基準とするべく断熱性能の指標とは

現在家づくりを考えている方の中には、断熱等級や省エネ、Ua値やQ値などといった断熱性能に関わる言葉を耳にしている方も多いと思います。

そんな中で、『私たちの家づくりではどこまでの性能を備えれば良いの?』
と何を基準として考えるのが正しいのかを迷われている方が多いのも事実です。

そこで、今回は一つの基準とするべく断熱性能の指標について整理していきましょう。

必ずしも数値が全てではないですが、数値に裏付けされた家づくりは安心感がある。
自分達の中で断熱性能に関わる基準となる数値を一つ持っておくことはとても大事なこと。

国が定める省エネ基準では物足りないのが事実

現在、日本で住宅の温熱性能基準のベースとなっているのが建築物省エネ法による省エネ基準。
昭和55年に制定され、年数が経つごとに改正・強化がされてきており、現在では建築する住宅が省エネ基準の数値を満たしているのかをお施主様に説明することが義務化となっています。

省エネ基準は地域毎に数値が定められていて、私たち空知周辺は1・2地域の対象となっています。
現在定められている省エネ基準は、日本における最低の基準であり、低レベルであるのが事実。

この基準を満たすだけでは、正直言うと物足りない。
家のどこにいても温度ムラが無く、部屋の上下温度差が無いような、健康で快適な温熱環境にすることが出来ません。

省エネの地域区分
引用元:建築省エネ機構

そこで、何を基準とすべきか。
さらに高い性能を設定している指標に「HEAT20」があります。

「HEAT20」 とは「20年先を見据えた日本の高断熱住宅研究会」という機関が提唱している断熱性能値です。

HEAT20には3種類の基準があり、G1・G2・G3と定められています。

引用元:一般社団法人 20年先を見据えた日本の高断熱住宅研究会HP

1・2地域で『HEAT20 』 G1レベルはUa値=0.34となり、省エネ基準の1.4倍くらいの性能。
G2レベルだとUa値=0.28となり、省エネ基準の1.7倍くらいの性能が設定されています。

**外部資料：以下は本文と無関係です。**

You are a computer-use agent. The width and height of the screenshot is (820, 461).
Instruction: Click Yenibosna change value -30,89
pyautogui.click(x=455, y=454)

さらに、モデル住宅で、ある想定された時間、暖房器具を使用したときに、研究会の研究によって推奨されるこのような体感温度になりますよ、ということも同時に示されています。

引用元:一般社団法人 20年先を見据えた日本の高断熱住宅研究会HP

北海道での家づくりにおける温熱性能基準は最低でも 『HEAT20 G2レベル』 Ua値=0.28を目指すことをオススメします。
断熱性能の低い住宅を建てると快適性は確実に落ち、冷暖房費もどんどん膨らんでいき、必ずしも省エネとは言えません。

断熱性能を高めることで、部屋の上下・家全体の温度差が少なくなり、冬には家の中に寒いところができなくなります。
こうした住宅に住むことで、身体の負担が減り、急激な温度変化によるヒートショックも防ぎ、健康で安心安全な暮らしが実現。
初期の設備投資と維持管理コストも抑えることができ、経済的にも地球にも優しい省エネなエコハウスとなるのです。

国の省エネ基準が見直され、このHEAT20に匹敵する等級が定められる動きも見えてきています。

佐々木組では、この基準を満たすための断熱仕様を標準としています。
全棟で、熱計算ソフトを使った断熱性能の計算結果をお客様に提示するようにしております。

実現したい性能のご参考にしてみてください。